**Text section**
5. Run the [SAR Python CPU MovieLens](examples/00_quick_start/sar_movielens.ipynb) notebook under the `00_quick_start` folder. Make sure to change the kernel to "Python (reco)".

For additional options to install the package (support for GPU, Spark etc.) see [this guide](reco_utils/README.md).

**NOTE** - The [Alternating Least Squares (ALS)](examples/00_quick_start/als_movielens.ipynb) notebooks require a PySpark environment to run. Please follow the steps in the [setup guide](SETUP.md#dependencies-setup) to run these notebooks in a PySpark environment. For the deep learning algorithms, it is recommended to use a GPU machine and to follow the steps in the [setup guide](SETUP.md#dependencies-setup) to set up Nvidia libraries.

## Algorithms

The table below lists the recommender algorithms currently available in the repository. Notebooks are linked under the Environment column when different implementations are available.

**Given data**
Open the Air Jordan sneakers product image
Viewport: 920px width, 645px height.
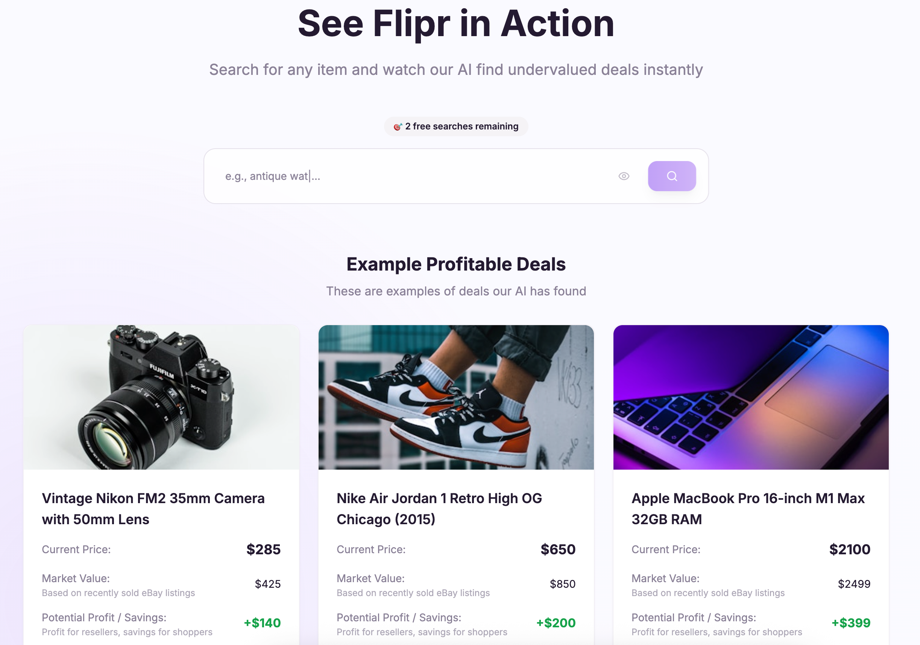(x=456, y=397)
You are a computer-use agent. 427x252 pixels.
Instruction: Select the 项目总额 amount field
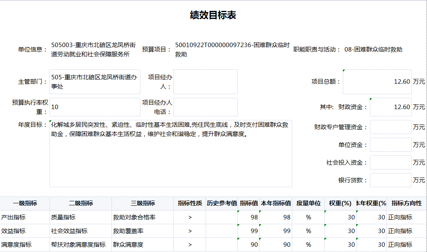(x=377, y=82)
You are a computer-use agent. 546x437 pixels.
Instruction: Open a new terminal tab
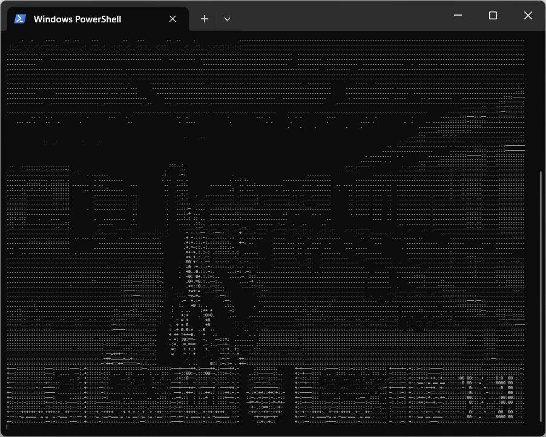click(x=205, y=19)
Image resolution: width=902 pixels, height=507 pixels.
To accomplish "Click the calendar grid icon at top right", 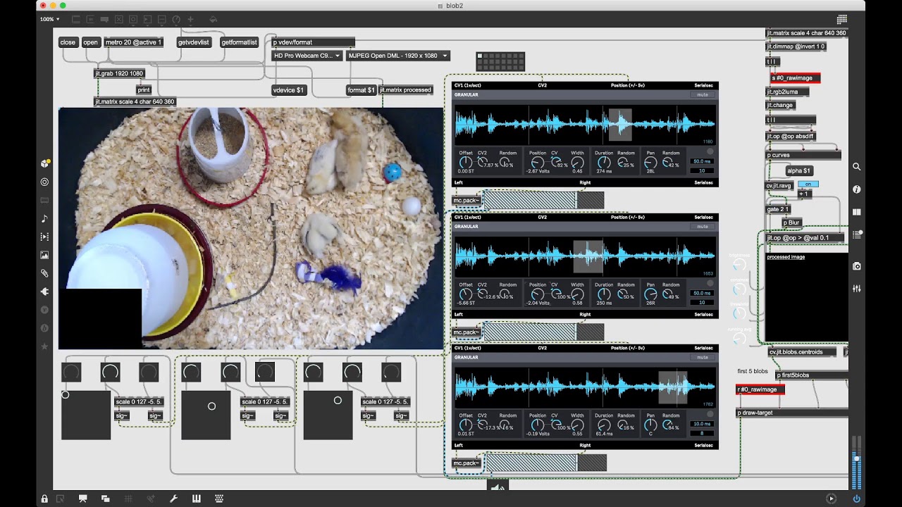I will (x=842, y=19).
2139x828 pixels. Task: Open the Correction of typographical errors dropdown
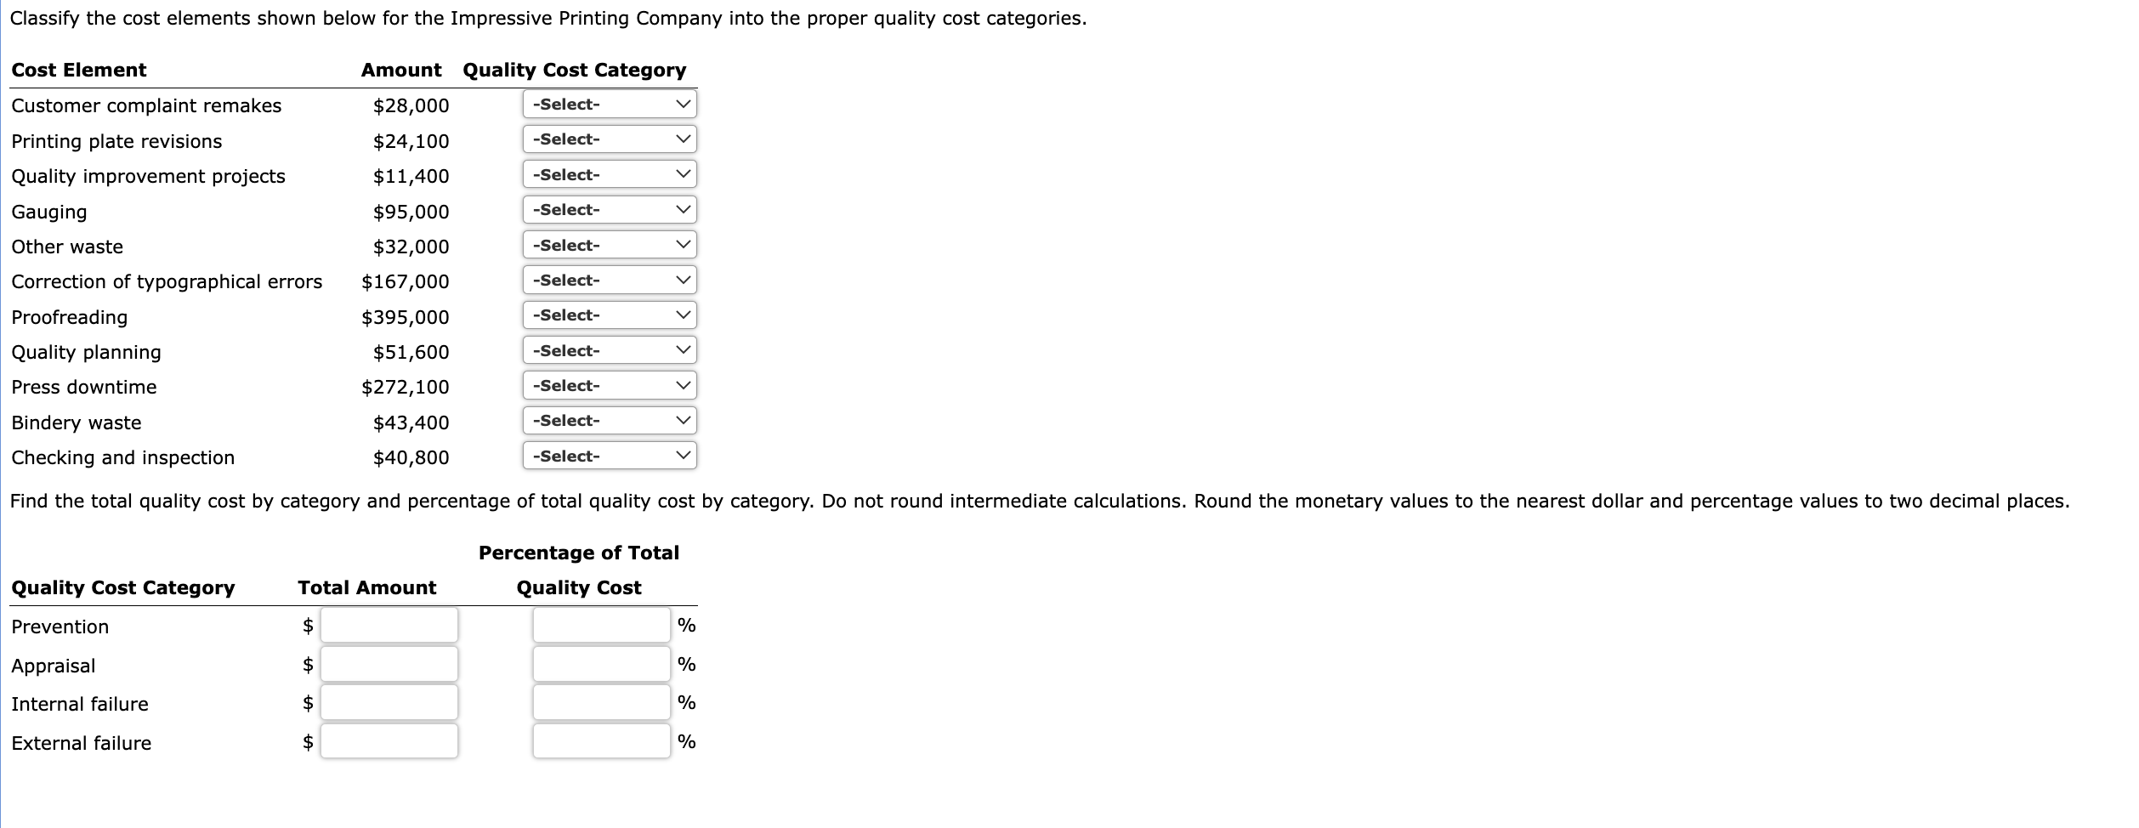point(608,280)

**Requirement**
Copy the recommender setup text from the words "For additional options" through the words "implementations are available.", substituting "installation guide" for each "setup guide". The items are separate material, unrelated to the recommender setup text.

**The solution**
For additional options to install the package (support for GPU, Spark etc.) see [this guide](reco_utils/README.md).

**NOTE** - The [Alternating Least Squares (ALS)](examples/00_quick_start/als_movielens.ipynb) notebooks require a PySpark environment to run. Please follow the steps in the [installation guide](SETUP.md#dependencies-setup) to run these notebooks in a PySpark environment. For the deep learning algorithms, it is recommended to use a GPU machine and to follow the steps in the [installation guide](SETUP.md#dependencies-setup) to set up Nvidia libraries.

## Algorithms

The table below lists the recommender algorithms currently available in the repository. Notebooks are linked under the Environment column when different implementations are available.